The Biden administration yesterday formally announced that it wants to repeal a regulation issued during ex-President Trump’s last days in office that has helped to cast doubt on the authority of federal health care guidance, including for the 340B program. 340B Report first reported on this effort on Oct. 14.
The U.S. Health Resources and Services Administration (HRSA) has said for years that its limited power to issue binding and enforceable 340B program regulations and subsequent reliance on guidance interpreting what the 340B statute means hamstrings its ability to police the program.
The U.S. Health and Human Services Department (HHS) on Oct. 21 published a notice of proposed rulemaking proposing to repeal the prior administration’s Dec. 7, 2020 HHS Good Guidance Practices (GPP) final rule. The White House Office of Management & Budget last week cleared HHS to post the repeal notice in the Federal Register.

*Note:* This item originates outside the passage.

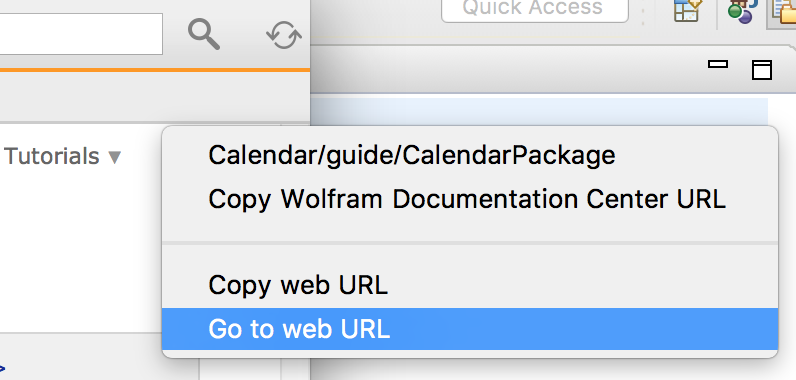Select the folder perspective icon at far right
This screenshot has width=796, height=380.
coord(784,12)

The GPP rule bars HHS from issuing guidance that creates legal obligations not grounded in law or regulation, or from using guidance to force anyone to do anything not required by law or regulation. It also requires the Health Resources and Services Administration (HRSA) and all other HHS agencies to identify all their guidance, post the documents in an online repository, and add this disclaimer to each document: “The contents of this document do not have the force and effect of law and are not meant to bind the public in any way, unless specifically incorporated into a contract. This document is intended only to provide clarity to the public regarding existing requirements under the law.”

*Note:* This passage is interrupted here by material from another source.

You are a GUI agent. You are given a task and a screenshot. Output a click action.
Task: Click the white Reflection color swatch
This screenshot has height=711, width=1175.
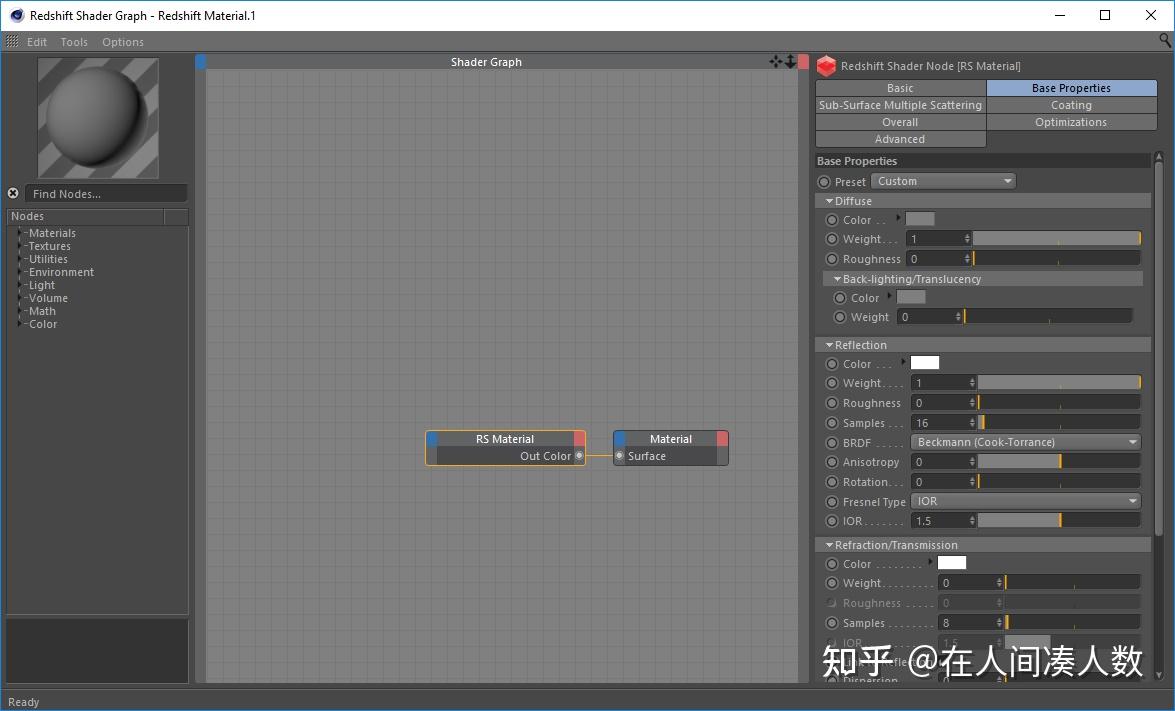(923, 362)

“Significant” HHS guidance must be cleared first by OMB under the rule, followed by a 30-day public notice and comment period. The rule also set up a procedure for interested parties to petition HHS to withdraw or modify guidance documents.
The Biden administration’s Federal Register notice yesterday also proposed to repeal the associated Trump-era HHS Transparency and Fairness in Civil Administrative Enforcement Actions rule, finalized on Jan. 14, 2021. It requires HHS in civil enforcement actions
- to apply only those standards and practices that have been publicly stated
- to give parties written notice of its initial legal and factual determinations, an opportunity to respond in writing and in certain cases orally, and a written response to the affected entity (when timely requested)
- if the agency relies on a decision to assert new or expanded claims of jurisdiction, it must publish the initial decision in the Federal Register or HHS’s guidance repository before the conduct over which the jurisdiction is sought occurs.
HHS in March froze yet another Trump-era rule issued during its last days that would give practically all HHS regulations just a 10-year lifespan. To be extended, regulations would have to be assessed and reviewed under criteria established in the rule. A lawsuit has been filed to vacate the rule.